I recently read Patrick Lencioni's book, The Ideal Team Player, and I found it to be practical and helpful. If you've read other books by Lencioni, you'll know that he often presents his ideas in the form of a fable, using storytelling to convey his main points.* Towards the end of the book, he addresses specific questions related to his main ideas and offers practical advice on how to implement them.
In "The Ideal Team Player," Lencioni tackles the question of what virtues should be non-negotiable in every team member. His answer comprises three qualities: Humble, Hungry, and Smart. It's important to note that when Lencioni refers to being "Smart," he isn't referring to IQ but rather to being people-smart.
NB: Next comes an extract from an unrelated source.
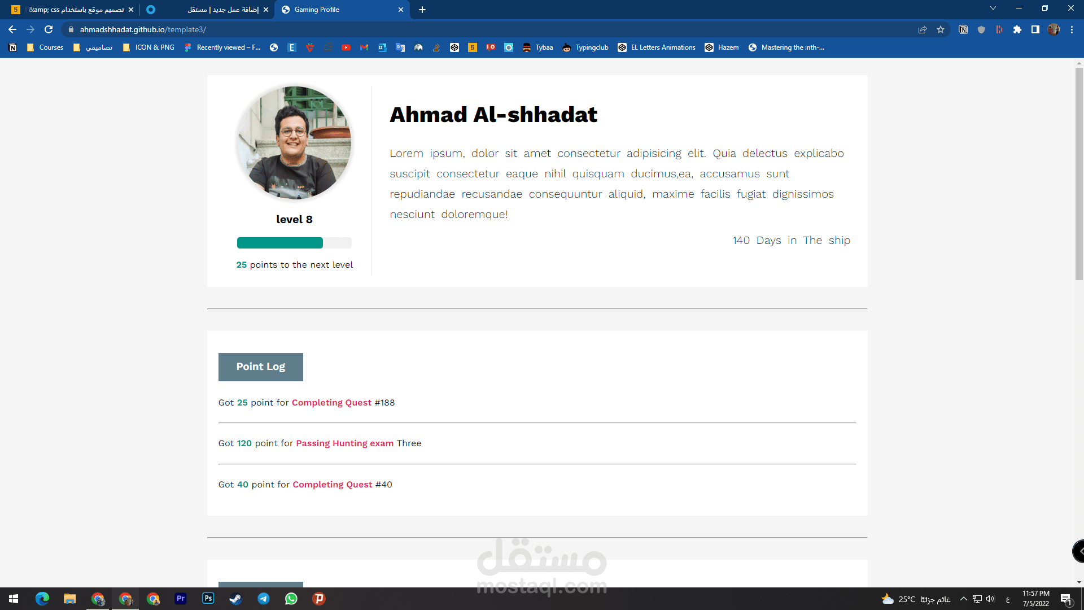Open the Outlook bookmark
The image size is (1084, 610).
coord(383,47)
One of the book's strengths lies in Lencioni's depiction of individuals who lack these virtues—those who are not humble, hungry, or smart—and how these shortcomings can have a detrimental effect on the overall team. While it's crucial for leaders to show patience and understanding towards those they lead, there are times when tolerating team members who lack these qualities doesn't benefit the individual and instead harms the team as a whole.
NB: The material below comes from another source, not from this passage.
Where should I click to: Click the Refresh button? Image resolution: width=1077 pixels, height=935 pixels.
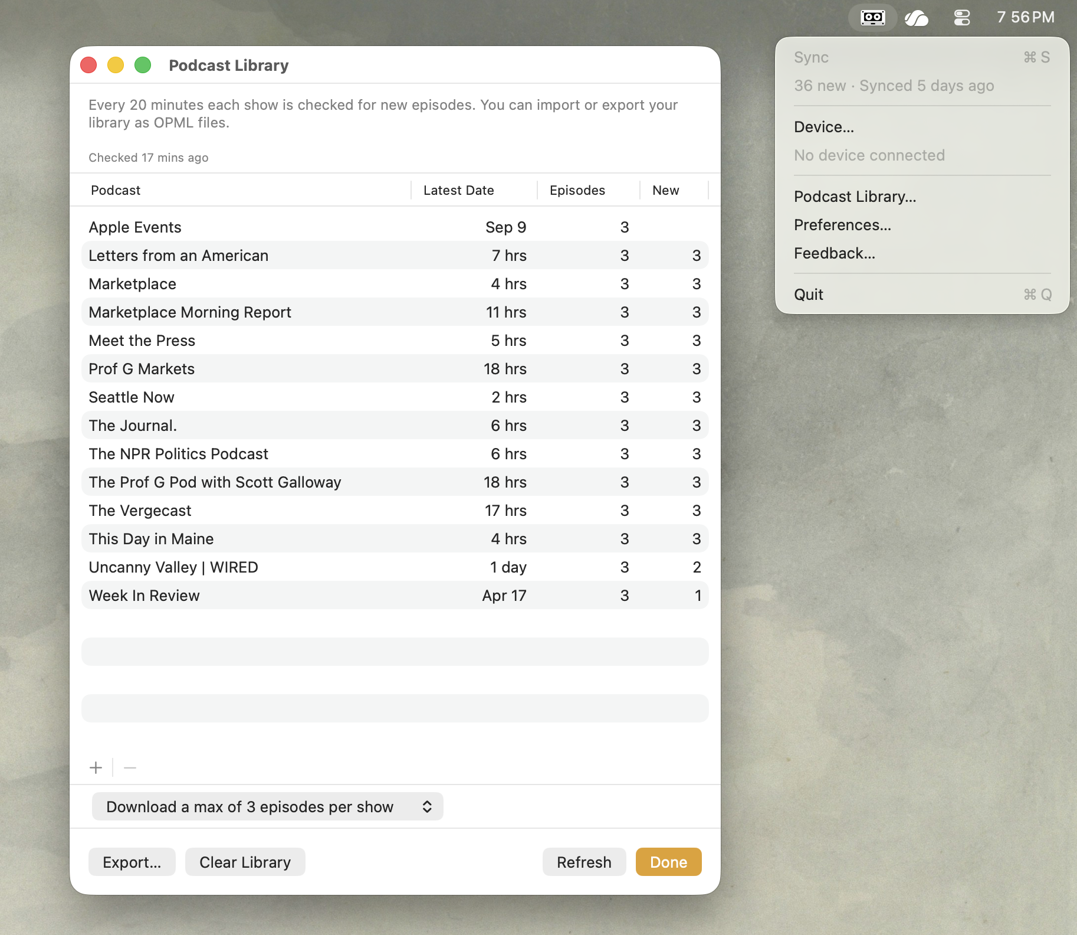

What makes this book especially valuable is its accessibility and relevance across various contexts. In a church setting, pastors can use this book as a valuable resource for team development and when making hiring decisions for their staff. Similarly, Deacon Chairs can benefit from the book's insights to strengthen their deacon teams. Finally, every person reading this blog should take a moment to reflect on their own role within the teams they are a part of.
So, ask yourself: Are you Humble, Hungry, and Smart?
*For example, if you have not yet read Lencioni's The Five Dysfunctions of a Team, I highly recommend it.